November and December are typically very slow months for real estate, so those in the industry are now looking ahead to 2009, which is filled with uncertainty, much like the overall national economy. The first step is crunching the numbers, and while we already know the basics for the first three quarters - local home sales down about 25 percent, with median prices down about 5 percent - there were other studies released last week that might give some clues about where things stand going into next year:
- People are still overvaluing their own home. Zillow.com, an online real estate database company, released a survey that found 49 percent of homeowners believe their home has increased in value or stayed the same in the past year, while in reality 74 percent of homes have lost value year-over-year. This is down from the second quarter, when 62 percent of homeowners believed their home value increased or stayed the same. The survey was done in the first week in October, during one of the worst weeks in stock market history.

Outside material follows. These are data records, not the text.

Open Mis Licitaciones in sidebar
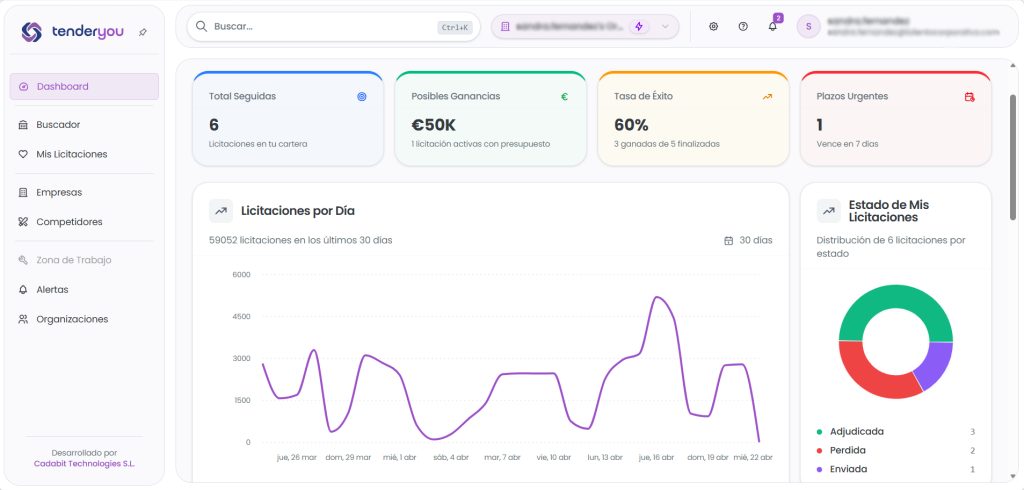point(71,154)
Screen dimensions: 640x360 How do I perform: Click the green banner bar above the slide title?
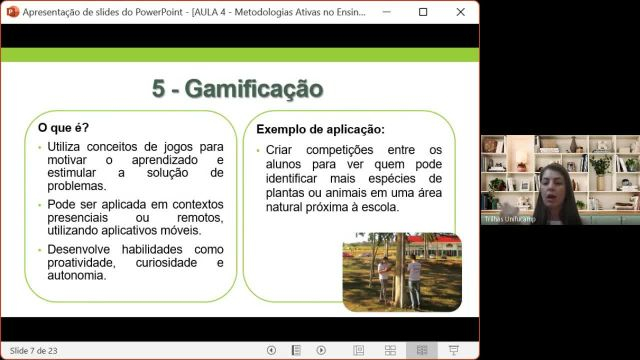240,55
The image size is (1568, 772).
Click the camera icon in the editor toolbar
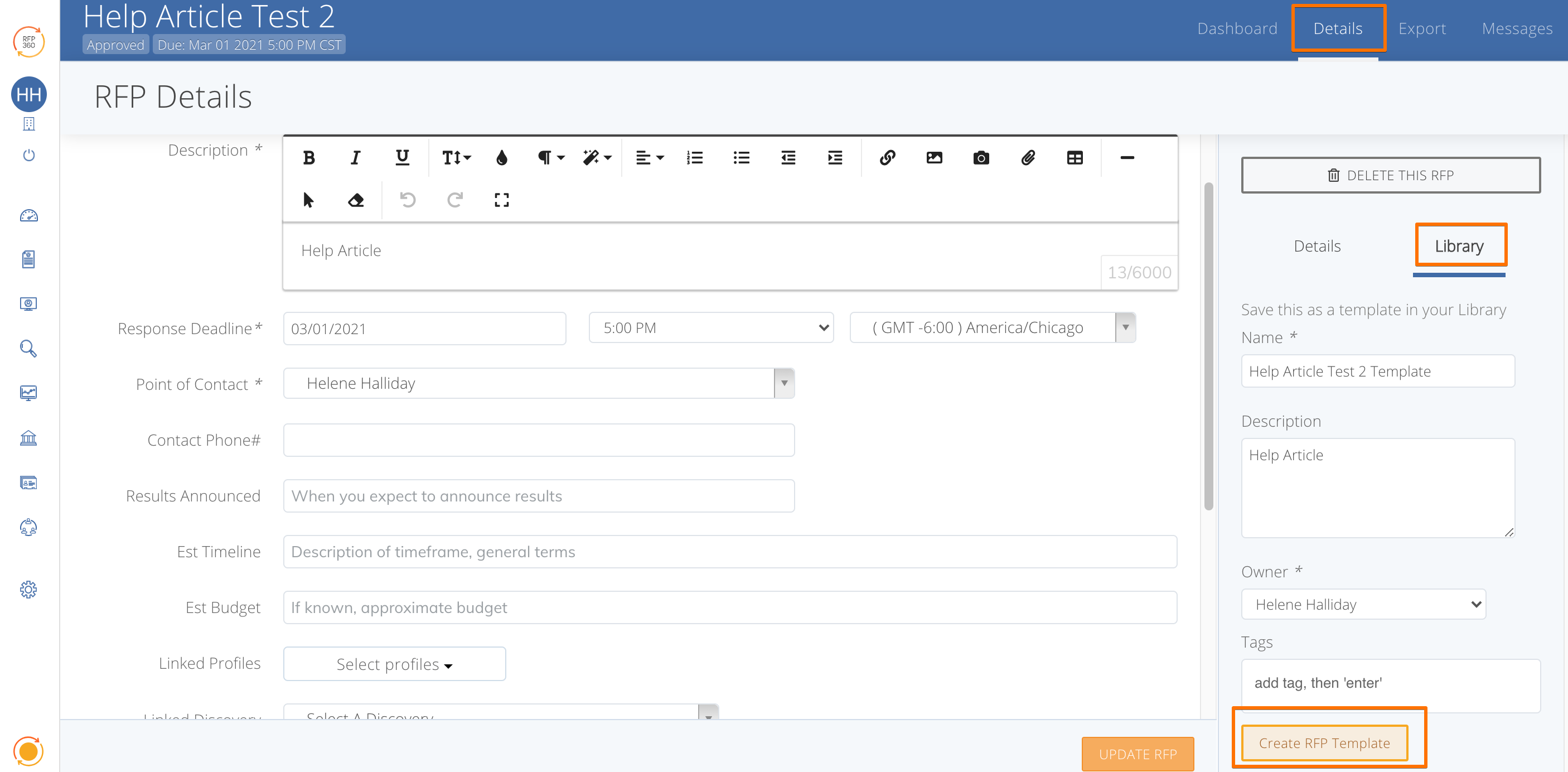click(981, 158)
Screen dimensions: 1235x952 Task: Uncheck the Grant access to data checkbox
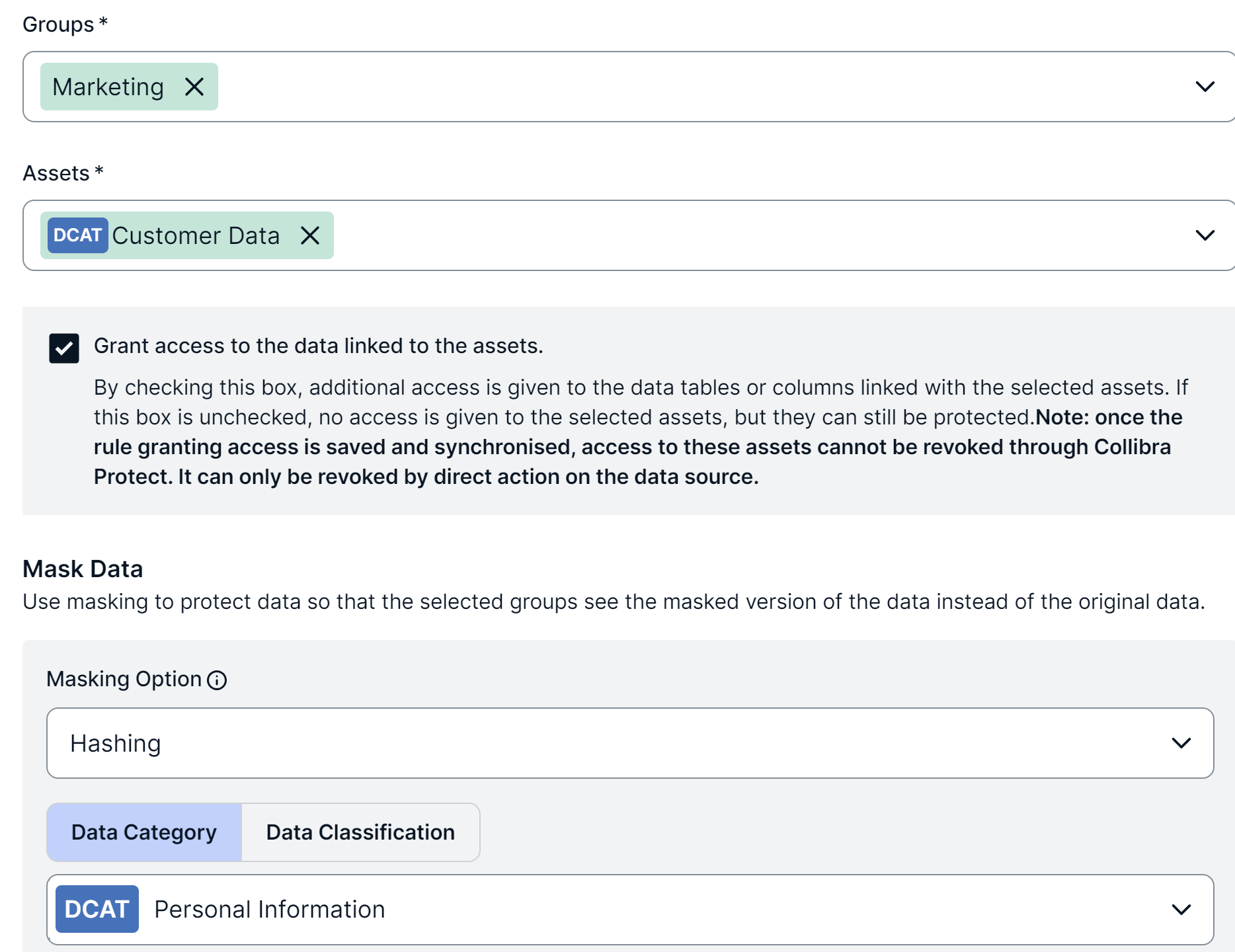pos(64,348)
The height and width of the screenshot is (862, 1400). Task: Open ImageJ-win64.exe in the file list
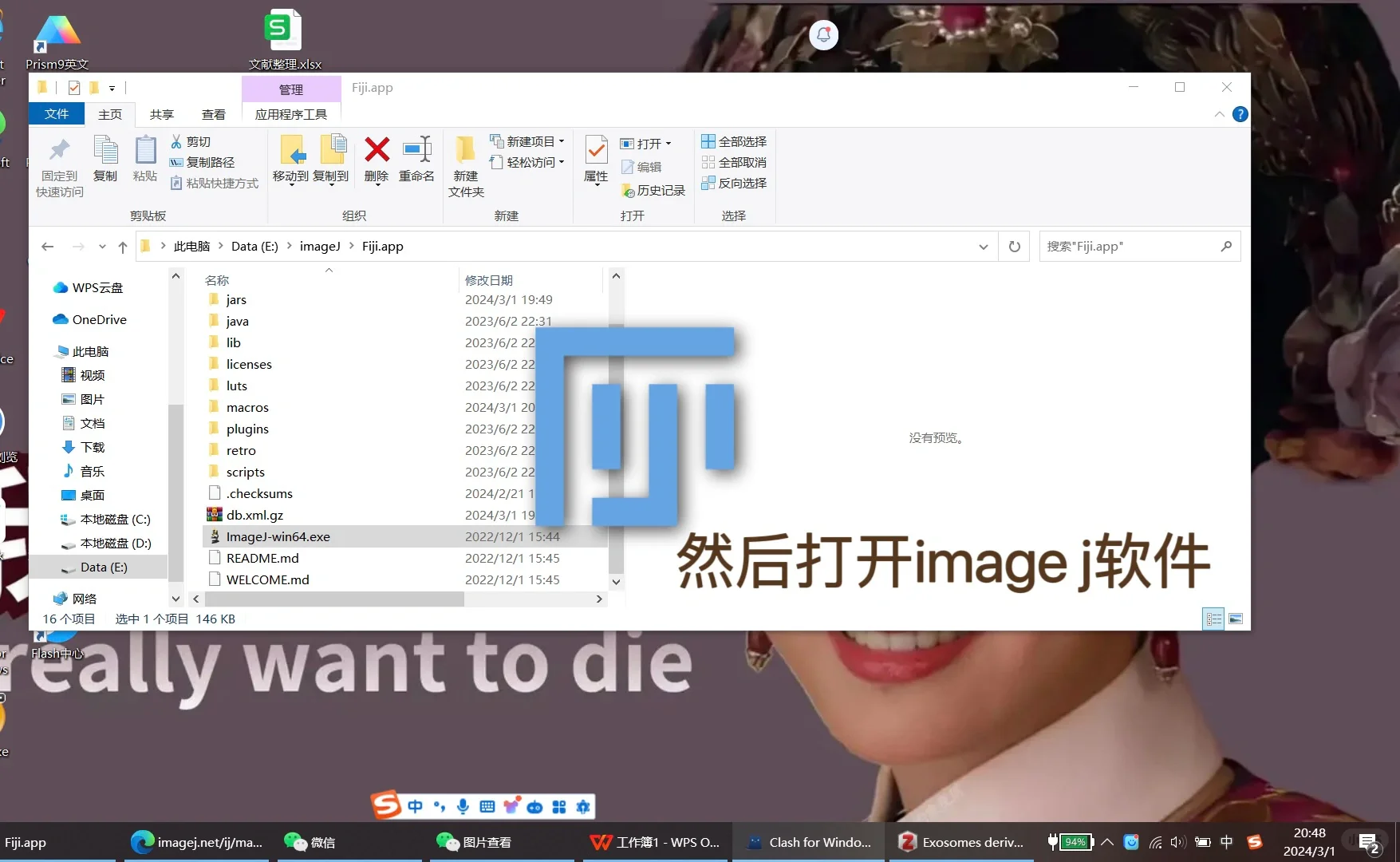(x=278, y=536)
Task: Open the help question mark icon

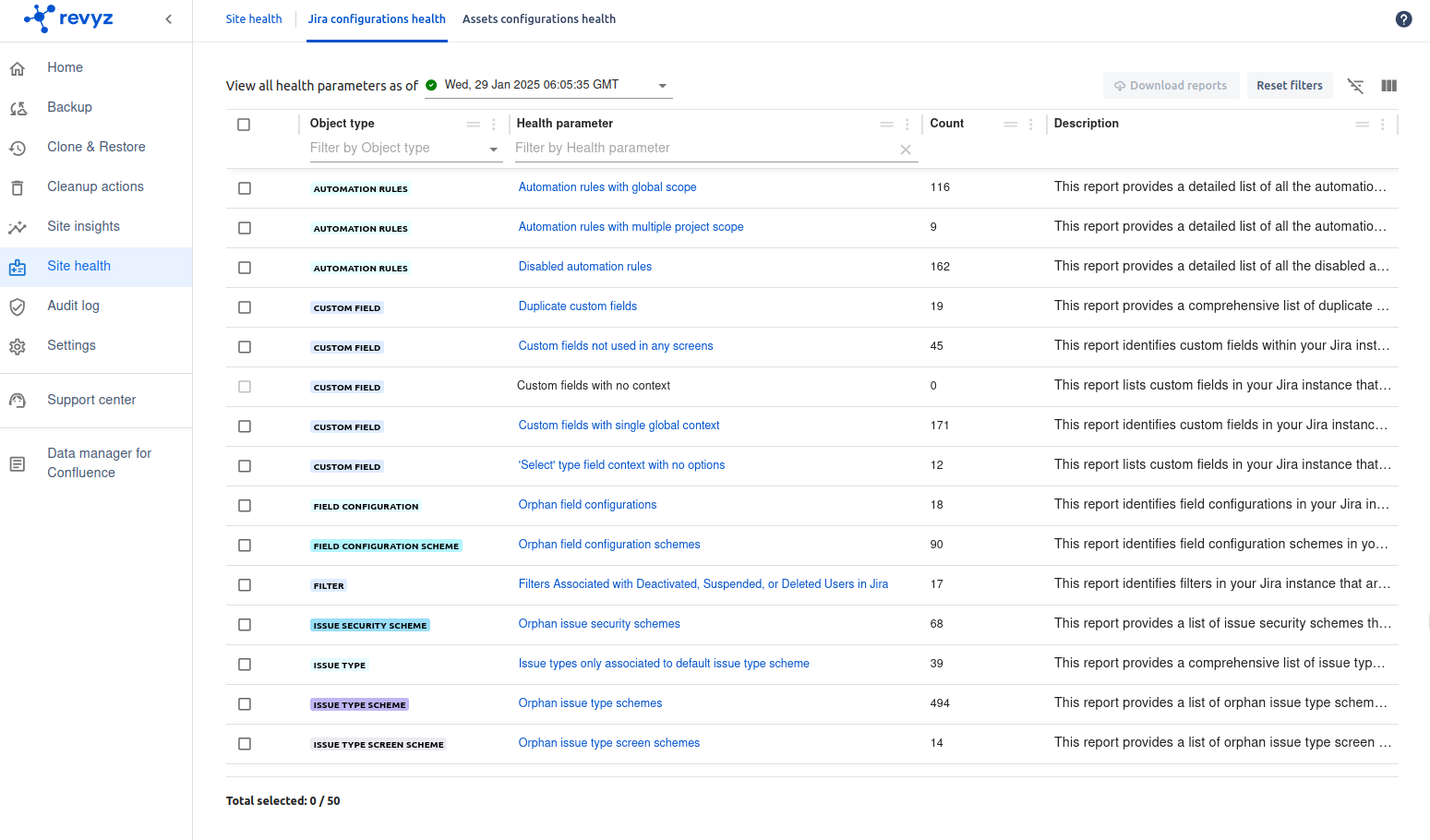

"After one of the most turbulent quarters in history for the U.S. economy and housing market, you'd expect the reality of dropping home values to start sinking in," said Stan Humphries, Zillow vice president of data and analytics in a press release about the survey. "We are seeing some movement toward more accurate perceptions of home value declines, but there's still a significant gap between reality and perception. There's clearly still some denial."
- On the state and local front, some interesting numbers are coming in from First American CoreLogic, which crunches data on 3,050 counties in the U.S. Using its own Home Price Index, which tracks price trends for repeat sales, the company reported that home prices in the Bellingham area fell by 1.5 percent in September, compared to the same month a year ago. The small drop for the month makes some sense, because September 2007 is considered the time when the credit crunch really starting impacting the Pacific Northwest.
The company also looked at foreclosure rates, basing it on active mortgage loans rather than the total number of households in a given area, which many other studies use. In September, 1.9 percent of mortgage loans were delinquent by 90 days or more, compared to 1.1 percent for the same period last year. On the company's National Core Mortgage Risk Map, it gives Whatcom County a moderate risk classification, the second lowest rank on its chart.
CoreLogic also ranked the percent of homeowners with negative equity, owing more than the house is worth, by state. Nevada had the highest percentage of homeowners dealing with this problem, with around 52 percent either in or near negative equity. About 11 percent of Washington homeowners were dealing with negative equity, ranking 37th out of 43 states, with seven states not reporting data.
There will be plenty more real estate numbers being reported in coming weeks. So far, this area continues to be hit by the real estate slowdown, but not as badly as many other parts of the country. Whether this continues in 2009 will be something to ponder in the coming winter months.